In order to find the really good stuff of 2011, you have to wade through some terrible music. Awful music. Songs that make you question how you relate to others. Also some songs that are just gross.

“Hold It Against Me” – Britney Spears

“If I said I want your body now / Would you hold it against me?” <– ACTUAL LYRICS
I’ll stand by some Britney Spears songs. I think stuff like “Piece of Me,” “Circus,” even “I Wanna Go” are legitimately decent pop songs. But this thing, man, what? The whole song is just repeating bad pick-up lines. It’s like an even worse Jamie Foxx song, and it was released as the first album single! I know the woman will make money without really trying, but at least look like you’re trying.

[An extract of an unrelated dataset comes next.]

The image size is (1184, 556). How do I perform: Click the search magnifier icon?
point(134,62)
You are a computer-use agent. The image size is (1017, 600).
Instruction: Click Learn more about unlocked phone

“5 O’Clock” – T-Pain feat. Wiz Khalifa and Lily Allen

Who’d Have Known” is a very nice song about the beginning of a very nice relationship. “5 O’Clock” is ostensibly about creepy rapper T-Pain creepily sneaking into bed with a groupie and having creepy sex with her while she’s sleeping. This song has no reason for existing, other than to serve as a punchline when T-Pain is arrested in the next five years for something involving solicitation. Start writing now so you’ll have a funny status in 2017.

“Party Rock Anthem” – LMFAO

The two skeezebags (technical term) from LMFAO are the son and grandson of Berry Gordy, who founded Motown. I like to remember that fact whenever I think I’m a bad son. Imagine how Berry Gordy feels right now. He helped create a sound that moved a generation during national crises, and his kids made a song about shots that was called “Shots” and the only lyrics are “shots shots shots everybodaaaay.” Also, one of the LMfuckers is named Redfoo and is 36 years old. So, you could be worse.

“Wet the Bed” – Chris Brown

I heard this song on the radio. The radio. I don’t think I’m particularly old-fashioned or incredibly conservative, but I did not need to hear Chris Brown talk about drinking lady liquid while driving down the Southfield. If I’m translating this song right, here’s what it means: “I’m going to sex you so well that you’ll think you peed yourself.”
Charming.

“Jam (Turn it Up)” – Kim Kardashian
I can’t bring myself to even post the song, so instead, here’s Prince telling Kim Kardashian to the get the fuck off the stage.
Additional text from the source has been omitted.